Операцию произвели нашему мичману, которого затем высадили у Магадана, так как он не мог нести вахту, да и реабилитационный период требовал иных условий пребывания.
Только что проверили несение моей вахты. В мой адрес была масса вопросов, но еще больше я «заливал» в ответ. Когда дежурный уходил, мои ответы неслись ему вослед, и он, уже просто убегая, только и твердил одно и то же:
— … есть, … есть, … есть.
Сейчас даже самому смешно.
Лучшая защита — это нападение. Да и желание свести к абсурду некоторые житейские или служебные ситуации иногда во мне присутствовало. Теперь-то я понимаю, что это было проявление глупого молодого фрондерства против природы вещей, не милых мне. Я тогда воспринимал это как защитное свойство психики. Кто его знает, что это? Как говорит преданный мне человек: «Что выросло, то выросло».

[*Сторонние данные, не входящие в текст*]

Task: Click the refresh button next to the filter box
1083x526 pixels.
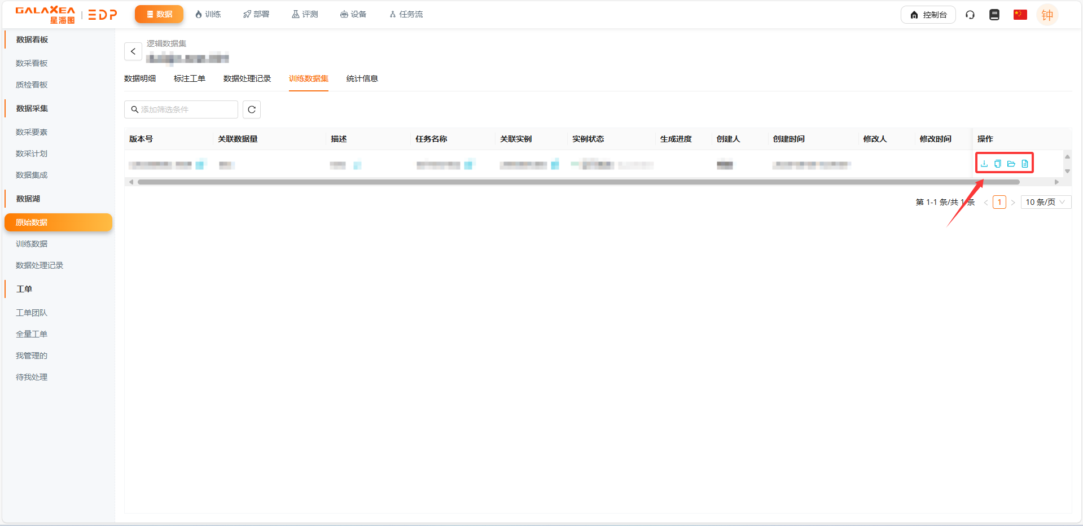Action: [252, 109]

Вчера осилил интересную книгу без обложки, автором которой является Финк, об Иностранном легионе Франции. Ее я обменял у Голубы (мичмана Анатолия Голубкова) на книгу и два номера ИЛ (в то время популярнейший журнал «Иностранная литература»).
Друзья-соратники
Уж коль я коснулся мичмана Анатолия Давыдовича Голубкова, то хотелось бы сказать о нем пару слов. Анатолий был ниже меня ростом, но чуть коренастей, до службы на флоте занимался боксом. Округлое лицо и легкий разрез глаз говорили о том, что в его кровь попала азиатская составляющая. У нас обоих на щеках играл яркий румянец. Нрава он был веселого и бодрого, прямо жизнерадостный человечек. У нас с ним были дружеские отношения, да и жены наши тоже сблизились.

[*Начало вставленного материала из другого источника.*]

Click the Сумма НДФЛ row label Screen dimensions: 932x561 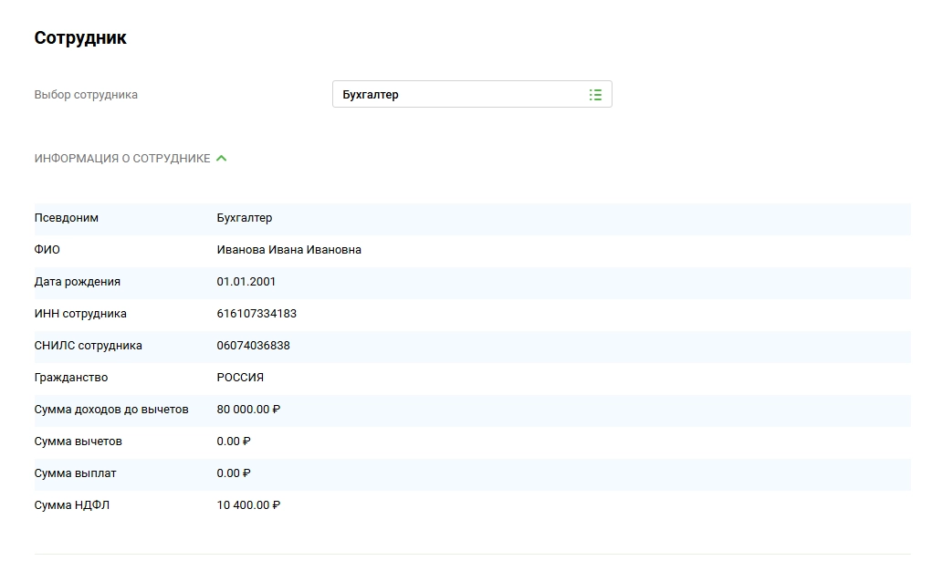[x=72, y=505]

Анатолий и его супруга подобрались что называется два лаптя пара — оба неунывающие, немного беспечные люди с прекрасным чувством юмора. Он родом из Новосибирска, а она — из Хабаровска. На мой взгляд, своими характерами они отлично дополняли друг друга. Как-то у них сложилась жизнь в дальнейшем? Хотелось бы знать.
Однажды мы с Анатолием по его почину якобы подрались. Но конечно, это была не драка. Просто мы решили померяться силами, выяснить, кто круче: боксер или каратист. Тест-поединок состоялся в старой казарме. Толя был уверен в себе. Помню, он сразу принял стойку и начал скакать вокруг меня как на пружинках. Я поступил проще — пригнулся и снизу выстрелил ногой ему в лицо. В итоге у Толи под глазом «нарисовался» синяк. Результат поединка оказался не в пользу боксера. Уже потом на вопрос Баграмяна: «Ну, кто круче?» — Толя скромно потупил луч своего «прожектора» и ответил: «А что, сам не видишь?».